As I noted elsewhere, I am a professor at a “teaching” institution. This means my school’s administration discourages research and creative work. If not discouraged, research and creative work certainly figures little into our expectations and duties. In what appears to be a tacit acknowledgment of how overworked professors are, my institution thinks about sabbaticals in the biblical sense. Sabbaticals are for “renewal.” They are envisioned as recharging professors’ batteries, rekindling their passion for teaching, and getting them powered up and excited to return to the classroom. And, as such, they are ultimately justified as serving the school, not the individual.
It is well known in internetland that Google has a perk called 20% time, or side-project time, wherein employees can take up to 20% of their working hours to focus on “personal” tech projects. But these personal tech projects are actually “corporate” tech projects, Gmail and AdSense being notable fruits of the labor.
While these perks and practices sound great, they serve the corporation and not the individual. It not unlike a corporation’s meditation guru who sells the practice as being helpful for productivity at work. Institutions and individuals that frame sabbaticals (and meditation programs) as being beneficial to a corporation or to a worker’s productivity are actually missing the whole point.
What is billed as the freedom to work on projects that interest the individual — or, in the case of sabbaticals, as a time for “renewal” — really is a Jedi mind trick for employees to do better, more productive work for their employers.
Sabbaticals are lifelines in that they are periods of time during which creative individuals can devote energy to personal projects. Artists and authors need them to do deep work. Solitude, introspection, and reflection are nutrients for the health and vitality of a creative soul.
But sabbaticals are hard to come by. Not everyone is afforded with the luxury of time. And, because my sabbatical ends in January and its pleasures will be out of reach for at least another seven years, I’ve been brainstorming ways I can prolong its energy.
How can we, when faced with the relentless tedium of a day job, implement the idea and the processes of a creative sabbatical into our everyday lives? One that doesn’t serve the day job? One that offers true creative freedom? One that is unattached to ideas of work productivity and efficiency?

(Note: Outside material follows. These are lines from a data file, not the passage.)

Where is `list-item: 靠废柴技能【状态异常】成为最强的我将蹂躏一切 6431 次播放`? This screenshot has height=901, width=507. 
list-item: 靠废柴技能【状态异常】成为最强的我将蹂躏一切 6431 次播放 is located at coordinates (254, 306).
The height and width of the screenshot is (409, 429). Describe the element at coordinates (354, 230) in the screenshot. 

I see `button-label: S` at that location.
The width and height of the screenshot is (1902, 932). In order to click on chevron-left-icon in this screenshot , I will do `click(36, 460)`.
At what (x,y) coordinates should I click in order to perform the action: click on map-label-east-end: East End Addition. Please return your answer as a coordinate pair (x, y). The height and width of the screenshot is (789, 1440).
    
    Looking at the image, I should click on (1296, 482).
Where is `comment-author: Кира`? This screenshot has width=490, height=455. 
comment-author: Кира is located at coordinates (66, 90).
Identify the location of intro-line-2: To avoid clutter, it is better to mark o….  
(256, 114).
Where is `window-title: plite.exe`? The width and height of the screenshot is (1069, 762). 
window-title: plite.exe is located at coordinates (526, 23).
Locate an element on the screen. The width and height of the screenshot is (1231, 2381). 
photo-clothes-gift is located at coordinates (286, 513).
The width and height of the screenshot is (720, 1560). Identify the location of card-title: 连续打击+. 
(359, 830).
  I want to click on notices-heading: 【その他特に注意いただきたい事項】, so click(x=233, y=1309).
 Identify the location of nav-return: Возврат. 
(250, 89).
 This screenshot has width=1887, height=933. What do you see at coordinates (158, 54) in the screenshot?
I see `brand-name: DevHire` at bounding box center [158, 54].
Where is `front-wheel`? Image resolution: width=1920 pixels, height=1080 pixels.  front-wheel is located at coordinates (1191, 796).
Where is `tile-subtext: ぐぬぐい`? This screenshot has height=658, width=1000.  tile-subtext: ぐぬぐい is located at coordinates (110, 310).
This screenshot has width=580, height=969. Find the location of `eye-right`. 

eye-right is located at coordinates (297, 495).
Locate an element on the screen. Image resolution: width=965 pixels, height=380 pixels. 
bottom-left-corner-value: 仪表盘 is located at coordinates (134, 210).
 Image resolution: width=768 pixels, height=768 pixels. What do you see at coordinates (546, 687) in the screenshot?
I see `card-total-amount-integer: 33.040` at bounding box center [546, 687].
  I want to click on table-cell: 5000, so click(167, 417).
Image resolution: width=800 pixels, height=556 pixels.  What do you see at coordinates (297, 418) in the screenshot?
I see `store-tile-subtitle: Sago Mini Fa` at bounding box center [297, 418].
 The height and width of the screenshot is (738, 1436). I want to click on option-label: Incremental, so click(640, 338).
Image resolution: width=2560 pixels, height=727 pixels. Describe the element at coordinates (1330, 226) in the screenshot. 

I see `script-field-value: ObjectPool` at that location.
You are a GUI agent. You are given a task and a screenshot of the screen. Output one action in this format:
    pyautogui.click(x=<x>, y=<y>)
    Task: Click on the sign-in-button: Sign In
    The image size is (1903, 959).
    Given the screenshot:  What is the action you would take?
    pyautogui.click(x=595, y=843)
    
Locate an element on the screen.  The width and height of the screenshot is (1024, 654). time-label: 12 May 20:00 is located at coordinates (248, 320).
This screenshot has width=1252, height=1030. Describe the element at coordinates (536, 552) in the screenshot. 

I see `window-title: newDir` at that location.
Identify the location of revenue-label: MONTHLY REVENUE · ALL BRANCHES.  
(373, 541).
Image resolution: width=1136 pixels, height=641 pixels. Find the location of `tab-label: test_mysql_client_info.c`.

Maybe a better question to ask is, how much time in our overextended lives right now can we protect for ourselves? What opportunities do we have to slip away and to focus on our curiosity?
Enter micro sabbaticals.
Micro sabbaticals are easy to do. They’re as easy as scheduling a block of time on your calendar for creative work and protecting it. It is sacred tme. It is an appointment with yourself. Treat it as seriously as you treat your appointment with your doctor.
You probably cannot block off six months of time, but can you do a week? If you can’t block off a week, can you do one day? Or how about a few hours of your day? Can you take yourself on a creative date once a week?
How can you protect your day’s quiet, precious moments from the onslaught of other people’s problems and the weapon of mass distraction we call our smartphones?
Can our time in the mornings and evenings be better spent reading, writing, and creating than mindlessly scrolling through TikTok or compulsively checking email? Can we schedule time away from crappy Netflix shows and other “content” to create, to think, to go for a walk in the woods or a city? Can we just drift?
We should be intentional about our creative time. We should make it a priority. Let nothing get between it and ourselves. It is your life, after all, and I’m inclined to agree with Annie Dillard when she said “how we spend our days is, of course, how we spend our lives.”